To assess the time-dependent deposition of cellular protein, Figure 6 shows analysis of the addition of protein to the substrate by live cells at different time points (Fig. 6A), These data were generated using the approach applied to the data in Figure 5. Cells were identified by simple thresholding as described earlier, and this threshold provided indication of the cell edges. In this experiment, cells were seeded onto 500 μm × 500 μm fibronectin patterns that had been pre-incubated with serum-containing media overnight to allow serum proteins to adsorb to the fibronectin areas. Immediately after addition of cells, no additional material is observed to adsorb onto the fibronectin substrate and the surface coverage is observed to be evenly distributed spatially (Fig. 6B). At 30 min after addition of cells, increased SPR signals, indicating the presence of newly adsorbed protein, appear in areas close to the cell edges. At 24 h after seeding, additional protein mass is detected and is distributed spatially as a function of proximity to the cell edge. Similar to the analysis on fixed cells, most of the cell-derived additions to the substrate appear within 40 μm of the cell edges. This suggests that this additional material is derived from cells, and could be contributed to by cell secretions, cell material left behind following lamelopodia retraction, and/or cell assembly of ECM proteins from the serum.
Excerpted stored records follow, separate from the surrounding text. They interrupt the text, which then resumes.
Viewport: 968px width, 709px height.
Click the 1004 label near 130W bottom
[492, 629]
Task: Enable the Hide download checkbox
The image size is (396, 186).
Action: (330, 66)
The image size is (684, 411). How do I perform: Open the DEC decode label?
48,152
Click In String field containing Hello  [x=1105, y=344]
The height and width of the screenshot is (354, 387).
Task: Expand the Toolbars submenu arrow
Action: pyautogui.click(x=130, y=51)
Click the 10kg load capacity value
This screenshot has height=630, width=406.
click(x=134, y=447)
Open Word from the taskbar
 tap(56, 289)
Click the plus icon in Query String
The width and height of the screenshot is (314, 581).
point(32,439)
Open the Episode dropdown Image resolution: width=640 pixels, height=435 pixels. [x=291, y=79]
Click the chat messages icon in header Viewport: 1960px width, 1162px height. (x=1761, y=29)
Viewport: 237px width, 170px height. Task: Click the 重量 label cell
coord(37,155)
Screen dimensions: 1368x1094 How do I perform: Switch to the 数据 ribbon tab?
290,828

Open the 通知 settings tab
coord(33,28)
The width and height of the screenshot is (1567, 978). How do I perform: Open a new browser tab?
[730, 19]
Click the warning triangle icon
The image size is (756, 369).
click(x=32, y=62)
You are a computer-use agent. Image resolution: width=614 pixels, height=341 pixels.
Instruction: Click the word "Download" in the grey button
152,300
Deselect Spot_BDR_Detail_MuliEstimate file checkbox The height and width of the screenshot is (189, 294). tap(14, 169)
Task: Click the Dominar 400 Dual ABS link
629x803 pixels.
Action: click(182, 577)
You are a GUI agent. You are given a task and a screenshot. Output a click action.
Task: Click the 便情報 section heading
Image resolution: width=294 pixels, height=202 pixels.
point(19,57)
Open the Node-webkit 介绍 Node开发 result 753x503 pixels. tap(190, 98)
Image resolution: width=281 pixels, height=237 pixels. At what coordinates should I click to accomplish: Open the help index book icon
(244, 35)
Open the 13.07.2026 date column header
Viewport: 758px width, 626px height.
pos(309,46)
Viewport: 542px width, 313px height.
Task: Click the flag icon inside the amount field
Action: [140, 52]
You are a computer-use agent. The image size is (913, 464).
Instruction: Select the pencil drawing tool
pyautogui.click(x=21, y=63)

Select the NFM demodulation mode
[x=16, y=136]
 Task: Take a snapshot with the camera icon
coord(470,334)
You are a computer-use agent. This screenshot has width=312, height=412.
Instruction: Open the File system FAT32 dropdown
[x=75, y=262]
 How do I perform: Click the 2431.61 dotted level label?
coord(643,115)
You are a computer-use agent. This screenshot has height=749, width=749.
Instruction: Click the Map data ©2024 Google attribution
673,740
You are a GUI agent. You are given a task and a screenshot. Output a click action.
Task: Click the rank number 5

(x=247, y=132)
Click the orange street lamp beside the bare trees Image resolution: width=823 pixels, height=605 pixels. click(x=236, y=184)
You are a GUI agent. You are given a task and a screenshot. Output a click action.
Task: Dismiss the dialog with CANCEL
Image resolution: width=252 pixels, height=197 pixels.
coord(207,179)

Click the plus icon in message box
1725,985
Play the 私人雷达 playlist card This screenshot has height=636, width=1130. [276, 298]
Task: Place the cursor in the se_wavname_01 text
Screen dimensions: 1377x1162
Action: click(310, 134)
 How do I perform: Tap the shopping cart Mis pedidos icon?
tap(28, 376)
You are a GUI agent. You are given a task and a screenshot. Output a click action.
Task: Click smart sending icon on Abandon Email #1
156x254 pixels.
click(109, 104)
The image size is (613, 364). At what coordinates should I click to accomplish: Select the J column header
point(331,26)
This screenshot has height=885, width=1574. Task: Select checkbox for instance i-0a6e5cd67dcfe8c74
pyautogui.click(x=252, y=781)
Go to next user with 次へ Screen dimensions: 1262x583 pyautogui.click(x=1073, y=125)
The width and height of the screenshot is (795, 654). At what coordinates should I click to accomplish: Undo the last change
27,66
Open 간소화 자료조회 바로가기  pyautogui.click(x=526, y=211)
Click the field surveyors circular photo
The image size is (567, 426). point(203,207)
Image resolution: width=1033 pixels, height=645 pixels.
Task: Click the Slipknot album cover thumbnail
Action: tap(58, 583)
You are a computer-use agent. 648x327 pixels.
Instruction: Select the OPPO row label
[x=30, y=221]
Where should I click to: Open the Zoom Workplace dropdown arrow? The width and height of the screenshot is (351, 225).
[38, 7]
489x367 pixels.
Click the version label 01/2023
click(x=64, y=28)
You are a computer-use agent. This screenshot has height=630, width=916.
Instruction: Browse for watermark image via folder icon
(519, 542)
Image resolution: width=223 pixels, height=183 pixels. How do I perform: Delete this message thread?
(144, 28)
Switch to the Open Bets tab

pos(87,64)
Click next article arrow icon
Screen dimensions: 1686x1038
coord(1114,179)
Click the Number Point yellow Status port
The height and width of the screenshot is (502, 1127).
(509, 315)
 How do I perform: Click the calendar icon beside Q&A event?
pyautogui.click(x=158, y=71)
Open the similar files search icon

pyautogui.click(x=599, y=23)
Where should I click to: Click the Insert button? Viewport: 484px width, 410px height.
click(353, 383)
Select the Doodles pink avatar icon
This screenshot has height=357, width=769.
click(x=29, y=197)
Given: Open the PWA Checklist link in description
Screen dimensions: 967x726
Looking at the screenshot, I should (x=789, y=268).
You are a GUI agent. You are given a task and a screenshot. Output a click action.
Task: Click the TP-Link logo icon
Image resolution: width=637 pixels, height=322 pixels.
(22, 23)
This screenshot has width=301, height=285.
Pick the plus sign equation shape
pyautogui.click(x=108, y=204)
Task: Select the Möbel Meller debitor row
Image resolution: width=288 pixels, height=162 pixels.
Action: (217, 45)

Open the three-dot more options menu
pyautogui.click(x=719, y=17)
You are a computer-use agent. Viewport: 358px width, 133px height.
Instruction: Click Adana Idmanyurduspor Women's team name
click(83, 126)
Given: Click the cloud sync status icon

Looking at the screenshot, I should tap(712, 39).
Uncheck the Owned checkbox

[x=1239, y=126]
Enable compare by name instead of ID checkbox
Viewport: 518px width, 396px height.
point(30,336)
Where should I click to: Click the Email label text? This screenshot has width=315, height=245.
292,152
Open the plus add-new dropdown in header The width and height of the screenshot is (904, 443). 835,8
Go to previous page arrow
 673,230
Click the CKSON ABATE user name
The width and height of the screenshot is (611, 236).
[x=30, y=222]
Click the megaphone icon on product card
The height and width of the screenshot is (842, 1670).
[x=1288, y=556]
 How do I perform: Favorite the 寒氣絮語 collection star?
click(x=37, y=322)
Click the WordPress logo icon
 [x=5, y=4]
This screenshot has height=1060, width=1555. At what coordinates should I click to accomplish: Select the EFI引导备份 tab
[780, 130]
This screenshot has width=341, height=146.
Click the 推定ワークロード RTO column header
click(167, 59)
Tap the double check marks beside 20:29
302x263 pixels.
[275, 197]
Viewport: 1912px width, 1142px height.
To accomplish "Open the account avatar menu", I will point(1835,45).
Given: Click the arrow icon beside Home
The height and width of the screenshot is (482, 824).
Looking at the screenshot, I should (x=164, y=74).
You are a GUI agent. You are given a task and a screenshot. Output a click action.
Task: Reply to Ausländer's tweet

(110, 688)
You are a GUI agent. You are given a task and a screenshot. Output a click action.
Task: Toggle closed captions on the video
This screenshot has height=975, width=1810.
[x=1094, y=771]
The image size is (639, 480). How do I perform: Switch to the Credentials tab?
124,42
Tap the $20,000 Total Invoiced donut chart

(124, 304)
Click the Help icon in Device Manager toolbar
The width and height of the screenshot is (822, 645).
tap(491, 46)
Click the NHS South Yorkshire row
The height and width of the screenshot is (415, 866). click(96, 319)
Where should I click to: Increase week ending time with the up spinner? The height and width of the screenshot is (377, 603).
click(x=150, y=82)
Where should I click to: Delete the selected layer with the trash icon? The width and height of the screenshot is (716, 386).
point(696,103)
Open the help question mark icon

As verification that the additional additive material is completely cell derived, vSMC were plated in growth medium containing 100 μg/ml cycloheximide (CHX), a protein synthesis inhibitor [35]. The approach allows us to observe the interaction of the cells with the fibronectin patterned surface in the absence of new protein synthesis. Figure 7A shows a representative image of CHX treated cells that are fixed 24 h after plating and Figure 7B shows an image of untreated cells. The data were generated using the approach applied to the data in Figure 5. At 24 h after plating, additional mass is detected proximal to the cell edge for the untreated cells but no additional material is observed to adsorb onto the fibronectin surface for the CHX treated cells (Fig. 7C). From this, we conclude that the additional material is derived from cells.